Chasse Nature Pêche et Traditions va aider l’UMP à enterrer les restes moisis du Grenelle de l’Environnement et régler son compte à la biodiversité (par Claude-Marie Vadrot, Politis)

vendredi 28 août 2009.
 

La fusion imminente de l’UMP avec les chasseurs fous de CPNT, Chasse Pêche Nature et Traditions, ne présage rien que bon pour la nature et les espèces sauvages. Il y a quelques semaines j’écrivais que « La biodiversité, tout le monde s’en fout ». A commencer par le CPNT, évidemment. Il ne considère l’espace naturel que comme la gestion d’un gigantesque terrain de chasse au sein duquel il faut privilégier la présence des cerfs, des chevreuils, des sangliers, des lièvres et des lapins pour que les chasseur, majoritairement citadins, aient une petite chance d’atteindre leurs gibiers.

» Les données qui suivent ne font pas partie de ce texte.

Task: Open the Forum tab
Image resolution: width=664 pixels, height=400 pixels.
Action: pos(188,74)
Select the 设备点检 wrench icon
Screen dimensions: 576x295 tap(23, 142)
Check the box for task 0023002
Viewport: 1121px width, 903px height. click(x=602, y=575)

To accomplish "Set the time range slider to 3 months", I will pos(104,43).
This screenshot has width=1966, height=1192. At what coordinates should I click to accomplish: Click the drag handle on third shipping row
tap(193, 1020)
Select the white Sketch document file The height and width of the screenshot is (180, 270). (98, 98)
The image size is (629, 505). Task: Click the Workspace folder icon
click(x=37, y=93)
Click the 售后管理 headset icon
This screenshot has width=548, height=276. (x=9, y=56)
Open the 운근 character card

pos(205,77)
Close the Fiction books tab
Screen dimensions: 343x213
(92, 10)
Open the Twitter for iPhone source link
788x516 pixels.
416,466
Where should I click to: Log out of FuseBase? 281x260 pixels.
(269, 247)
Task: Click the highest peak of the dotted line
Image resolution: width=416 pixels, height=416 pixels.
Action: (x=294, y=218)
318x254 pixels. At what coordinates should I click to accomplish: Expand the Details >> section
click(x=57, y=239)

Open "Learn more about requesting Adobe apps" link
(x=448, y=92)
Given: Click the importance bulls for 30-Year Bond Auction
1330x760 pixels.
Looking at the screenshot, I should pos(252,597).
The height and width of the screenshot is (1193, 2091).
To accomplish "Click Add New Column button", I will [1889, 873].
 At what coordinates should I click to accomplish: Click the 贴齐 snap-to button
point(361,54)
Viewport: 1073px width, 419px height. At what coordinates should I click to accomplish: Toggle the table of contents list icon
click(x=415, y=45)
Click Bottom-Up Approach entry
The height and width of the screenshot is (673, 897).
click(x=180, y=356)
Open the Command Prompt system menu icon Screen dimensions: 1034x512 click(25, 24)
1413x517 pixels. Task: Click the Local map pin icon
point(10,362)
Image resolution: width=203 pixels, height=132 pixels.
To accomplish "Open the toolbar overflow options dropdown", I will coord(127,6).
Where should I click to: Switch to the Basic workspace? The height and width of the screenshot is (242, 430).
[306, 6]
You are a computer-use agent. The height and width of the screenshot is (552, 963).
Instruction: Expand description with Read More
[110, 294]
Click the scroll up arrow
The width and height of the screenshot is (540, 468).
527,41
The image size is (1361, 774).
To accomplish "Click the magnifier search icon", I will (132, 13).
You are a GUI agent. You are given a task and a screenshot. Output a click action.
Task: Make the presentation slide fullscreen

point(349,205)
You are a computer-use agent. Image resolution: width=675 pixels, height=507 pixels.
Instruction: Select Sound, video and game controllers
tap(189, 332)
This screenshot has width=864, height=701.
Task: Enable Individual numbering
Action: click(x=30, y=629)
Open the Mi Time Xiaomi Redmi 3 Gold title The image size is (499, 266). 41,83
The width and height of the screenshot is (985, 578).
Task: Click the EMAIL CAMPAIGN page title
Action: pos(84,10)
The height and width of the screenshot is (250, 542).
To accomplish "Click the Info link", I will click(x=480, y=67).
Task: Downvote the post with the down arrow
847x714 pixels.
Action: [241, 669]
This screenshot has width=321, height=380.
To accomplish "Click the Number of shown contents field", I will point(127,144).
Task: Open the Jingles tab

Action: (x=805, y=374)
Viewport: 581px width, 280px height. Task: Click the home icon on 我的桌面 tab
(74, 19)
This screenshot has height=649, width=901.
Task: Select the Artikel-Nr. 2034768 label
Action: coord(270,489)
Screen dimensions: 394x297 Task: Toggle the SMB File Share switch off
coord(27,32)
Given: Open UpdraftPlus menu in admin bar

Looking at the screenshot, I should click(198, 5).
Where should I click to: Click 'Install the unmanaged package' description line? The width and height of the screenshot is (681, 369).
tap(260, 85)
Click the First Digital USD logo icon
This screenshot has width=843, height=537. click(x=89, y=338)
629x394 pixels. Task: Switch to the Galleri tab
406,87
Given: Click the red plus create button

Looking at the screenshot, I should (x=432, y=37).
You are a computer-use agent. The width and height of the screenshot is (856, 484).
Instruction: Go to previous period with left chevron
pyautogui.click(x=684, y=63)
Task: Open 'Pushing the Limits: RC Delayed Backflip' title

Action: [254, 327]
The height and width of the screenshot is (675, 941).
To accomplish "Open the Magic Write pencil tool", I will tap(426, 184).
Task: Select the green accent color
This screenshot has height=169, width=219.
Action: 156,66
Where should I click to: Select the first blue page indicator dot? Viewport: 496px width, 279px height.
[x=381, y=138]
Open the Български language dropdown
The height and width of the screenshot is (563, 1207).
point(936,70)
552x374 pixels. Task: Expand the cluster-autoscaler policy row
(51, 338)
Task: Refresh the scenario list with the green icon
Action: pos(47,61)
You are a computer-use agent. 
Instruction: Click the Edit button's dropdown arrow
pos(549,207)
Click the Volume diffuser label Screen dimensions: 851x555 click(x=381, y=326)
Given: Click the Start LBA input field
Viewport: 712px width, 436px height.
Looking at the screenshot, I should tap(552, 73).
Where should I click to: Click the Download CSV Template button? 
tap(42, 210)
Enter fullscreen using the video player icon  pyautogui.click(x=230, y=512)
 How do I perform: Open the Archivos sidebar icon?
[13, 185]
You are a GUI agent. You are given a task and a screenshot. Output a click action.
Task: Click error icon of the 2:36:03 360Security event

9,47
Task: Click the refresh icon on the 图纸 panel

Plus est la densité d’animaux est importante à l’hectare, plus la (grande) partie des chasseurs maladroits et ignorants de la nature venus de la ville, ont des chances de faire mouche. Certains gibiers deviennent tellement abondants qu’ils remettent en cause la régénération naturelle des forêts en dévorant les arbustes, dévastant les cultures et se promenant sur trop de routes en provoquant de graves accidents. Sans oublier tous les animaux d’élevage que des spécialistes vont commencer à relâcher dans quelques jours pour que les sociétés de chasse, publiques ou privées, puissent offrir de « beaux tableaux » à leurs actionnaires.

Dans la Sologne voisine de mon jardin, il est plus facile d’attraper un faisan avec le contenu d’un sac de maïs qu’avec un fusil : quelques graines suffisent pour attirer l’animal alourdi par l’engraissage et incapable de fuir après avoir été « imprégné » de l’homme qui le nourrit. Cela doit s’appeler, selon le code rural, « chasse avec un engin prohibé ». Mais comment s’appelle le plaisir de flinguer des animaux apprivoisés avant de les étaler sur la pelouse devant un château ou un manoir ? Et comment qualifier des gens qui ne se sentent virils qu’avec un fusil et un treillis ? Dans quelques semaines, les campagnes vont retentir de coups de feu puisque la loi prévoyant une journée de « non chasse » par semaine a été abrogée par l’UMP sous la pression des chasseurs qui font la loi alors qu’ils ne sont plus guère de 1,2 millions. Donc le CPNT sera en bonne compagnie pour enterrer les restes moisis du Grenelle de l’Environnement.

Mais revenons à CPNT qui, en parfait accord depuis des années avec une partie des parlementaires UMP, ne pense qu’à élargir les périodes d’ouverture de la chasse au mépris des directives européennes et à augmenter le nombre des espèces chassables. En éliminant, illégalement ou par le biais d’arrêtés discrets, tout les « nuisibles ». Pour un chasseur est « nuisible » tout ce qui représente une (supposée) concurrence. De la même façon que les pêcheurs de ce parti politique, avec la complicité de leurs (nouveaux) amis de l’UMP, écument les zones humides en détruisant les loutres. Ce qui entraîne, autre exemple, le déclin de nombreuses espèces d’oiseaux migratrices. Et sous le mot « tradition » du sigle se cachent des méthodes de chasses dites traditionnelles qui sont soit cruelles soient dévastatrices.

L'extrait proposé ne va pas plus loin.